Document passage |
## begin

Not sure which method is optimal. I guess using an address register will generate a more compact instruction, but I wont let myself worry about that.

Even better, we can use a nested macro for writing a register:

    macro VDPWriteToControl, value
        move.w \value, $C00004
    endmacro

    macro VDPSetRegister, register, value
        VDPWriteToControl #((( $80 | \register) << 8 ) | \value)
    endmacro

A little voice in my head says this is not at all how they programmed the console back in the 90s, and it goes on to say that if that’s the way it’s gonna be, I’d be better off using a C compiler or something.

I’m ignoring the voice.

After adding one more macro to write to the data port, here is how our previous “blue screen” test looks like:

    VDPWriteToControl #$C000    ; Give the command to write to palette entry 0
    VDPWriteToControl #$0000
    VDPWriteToData #$0E00        ; Write BLUE to the data port
    
    VDPSetRegister 7, 0         ; Set VDP register #07 (BGColor) to 0
    
    VDPSetRegister 0, $04        ; Set r#00 as the manual says
    VDPSetRegister 1, $44        ; Set bit 7 of VDP r#01, to enable display

Initializing the VDP

After spending about half an hour making sure there’s absolutely nothing left to do to make my life easier, it’s time to do this full VDP initialization we talked about in Chapter 2.

Procrastination.png

OR, I can take a break and go for a walk! After all, it’s better to do this kind of thing with a clear head, isn’t it?

Ok, I’m back! I’m so bored to do the following that I took one of my long walks today.

The “long walk” protocol is simple: I choose a random direction and walk as far away from home as possible, taking random turns as I go, until I get lost. Then I use my (often perfect) sense of direction to guide me home.

This randomness makes the walk a bit more adventurous. You never know what lies after the next corner (mostly houses though). It also is an interesting way to burn some calories… At least more interesting than the treadmill.

Let us first set all the VDP’s registers, since we already have the relevant macros. I’m going to do this by looking at the docs, see what a specific register does, and then de-activate all features that I don’t understand or that I’m not going to use.

## end

Data lines |
## begin

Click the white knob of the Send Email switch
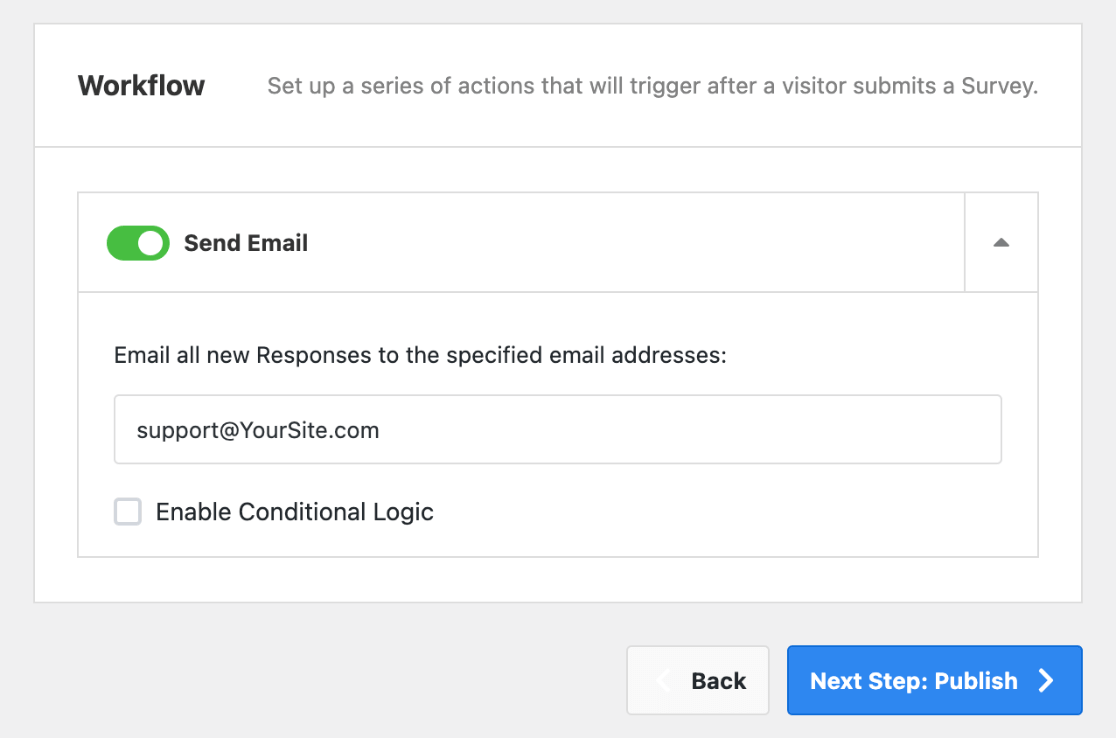[x=151, y=243]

## end

Exercise aim | Copy the passage on VDP macros again. Begin at the words "OR, I can take", stop after "guide me home.", and change "clear head" to "fresh mind".

Reply |
OR, I can take a break and go for a walk! After all, it’s better to do this kind of thing with a fresh mind, isn’t it?

Ok, I’m back! I’m so bored to do the following that I took one of my long walks today.

The “long walk” protocol is simple: I choose a random direction and walk as far away from home as possible, taking random turns as I go, until I get lost. Then I use my (often perfect) sense of direction to guide me home.